Lo scorso anno la fine le banche scelsero tutte la strada di accantonare più capitale che servì a soddisfare, ad aprile 2024, la richiesta della Banca d'Italia di una riserva aggiuntiva per far fronte a rischi sistemici.
Altro aspetto incandescente, ora e allora, è la situazione di minor concorrenza rispetto alle rivali europee con una tassazione ordinaria, lamentata dall'Abi, che è già superiore.

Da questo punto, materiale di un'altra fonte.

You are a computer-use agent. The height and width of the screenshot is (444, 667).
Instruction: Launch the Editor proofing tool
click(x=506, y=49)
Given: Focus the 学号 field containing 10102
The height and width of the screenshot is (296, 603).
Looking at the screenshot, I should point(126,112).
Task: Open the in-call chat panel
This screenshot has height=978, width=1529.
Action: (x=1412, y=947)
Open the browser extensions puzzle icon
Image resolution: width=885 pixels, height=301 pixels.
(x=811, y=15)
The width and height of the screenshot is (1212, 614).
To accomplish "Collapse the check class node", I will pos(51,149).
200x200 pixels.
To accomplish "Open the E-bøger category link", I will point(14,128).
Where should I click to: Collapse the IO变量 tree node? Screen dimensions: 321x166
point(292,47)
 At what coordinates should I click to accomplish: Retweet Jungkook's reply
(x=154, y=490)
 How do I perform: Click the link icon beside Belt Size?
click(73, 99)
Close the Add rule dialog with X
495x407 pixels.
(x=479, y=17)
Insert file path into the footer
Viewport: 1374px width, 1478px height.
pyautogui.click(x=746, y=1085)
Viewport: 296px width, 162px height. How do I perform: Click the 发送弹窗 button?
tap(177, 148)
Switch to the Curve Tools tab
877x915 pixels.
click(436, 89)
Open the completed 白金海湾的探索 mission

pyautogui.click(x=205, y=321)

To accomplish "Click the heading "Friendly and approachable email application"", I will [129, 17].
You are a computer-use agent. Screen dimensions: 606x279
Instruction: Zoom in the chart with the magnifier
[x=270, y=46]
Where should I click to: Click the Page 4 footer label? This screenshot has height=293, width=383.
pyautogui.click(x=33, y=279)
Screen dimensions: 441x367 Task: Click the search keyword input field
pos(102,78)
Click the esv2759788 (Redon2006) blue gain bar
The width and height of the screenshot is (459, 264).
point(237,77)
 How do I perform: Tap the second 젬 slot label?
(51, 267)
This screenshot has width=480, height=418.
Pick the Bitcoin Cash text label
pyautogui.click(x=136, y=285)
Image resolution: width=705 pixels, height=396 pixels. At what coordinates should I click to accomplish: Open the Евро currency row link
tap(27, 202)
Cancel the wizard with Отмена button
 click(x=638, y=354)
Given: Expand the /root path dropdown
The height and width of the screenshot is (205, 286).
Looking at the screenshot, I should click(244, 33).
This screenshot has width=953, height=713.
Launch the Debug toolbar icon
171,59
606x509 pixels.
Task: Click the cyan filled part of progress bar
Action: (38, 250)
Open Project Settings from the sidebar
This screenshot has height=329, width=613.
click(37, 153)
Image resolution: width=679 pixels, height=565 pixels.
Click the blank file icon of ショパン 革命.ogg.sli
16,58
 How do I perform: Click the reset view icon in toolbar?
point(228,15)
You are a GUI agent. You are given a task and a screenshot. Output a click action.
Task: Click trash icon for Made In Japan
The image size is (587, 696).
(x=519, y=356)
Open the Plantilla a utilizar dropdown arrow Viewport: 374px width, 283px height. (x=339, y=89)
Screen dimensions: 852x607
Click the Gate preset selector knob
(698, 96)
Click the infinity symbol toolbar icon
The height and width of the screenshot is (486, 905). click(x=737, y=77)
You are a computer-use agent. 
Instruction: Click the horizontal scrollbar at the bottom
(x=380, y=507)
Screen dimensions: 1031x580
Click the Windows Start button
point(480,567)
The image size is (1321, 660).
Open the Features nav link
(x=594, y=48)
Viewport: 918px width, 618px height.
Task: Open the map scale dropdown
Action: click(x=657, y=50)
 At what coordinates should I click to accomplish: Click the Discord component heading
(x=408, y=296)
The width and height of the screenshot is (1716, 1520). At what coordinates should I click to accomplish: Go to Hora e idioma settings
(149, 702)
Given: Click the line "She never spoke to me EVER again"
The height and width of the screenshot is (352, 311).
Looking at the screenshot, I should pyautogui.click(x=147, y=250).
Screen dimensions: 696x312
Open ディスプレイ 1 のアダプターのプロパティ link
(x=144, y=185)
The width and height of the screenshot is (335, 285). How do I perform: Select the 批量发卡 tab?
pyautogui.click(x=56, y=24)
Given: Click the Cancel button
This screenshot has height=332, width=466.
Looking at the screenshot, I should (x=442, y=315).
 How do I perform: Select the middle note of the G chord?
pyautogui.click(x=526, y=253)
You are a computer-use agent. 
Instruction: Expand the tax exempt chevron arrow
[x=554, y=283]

L'associazione, nella sua memoria tecnico-giuridica aveva paventato anche l'incostituzionalità della norma rispetto all'articolo 42 della Carta (quello sulla proprietà) di norma dal "carattere espropriativo" della ricchezza prodotta. Con meno profitti e meno utili distribuiti e accantonati, era stata poi la critica quasi unanime dell'istituto centrale e del mondo bancario, si poteva innescare un circolo negativo che avrebbe portato meno credito erogato in una fase dove i finanziamenti, anche per il calo della domanda da famiglie e imprese, erano già in ribasso.
E poi c'è il mercato. Investitori e risparmiatori non amano mai le misure improvvise che alterano le prospettive di redditività su un titolo o un investimento specie se, come nel caso della tassa, c'erano stati nei mesi precedenti ampie rassicurazioni dallo stesso ministero dell'economia che la misura non sarebbe stata varata. Inevitabile quindi che dirottino le loro risorse su altri comparti o semplicemente su banche estere con un danno non solo ai singoli istituti ma per l'intero mercato finanziario italiano. La reazione a Piazza Affari in un mercato già alle prese con il rischio di recessione negli Usa e un cambio nella politica dei tassi della Fed, è sintomatica.
Una nuova misura quindi dovrebbe tenere conto di tutti questi fattori, non da ultimo i principi della delega fiscale varati dallo stesso governo.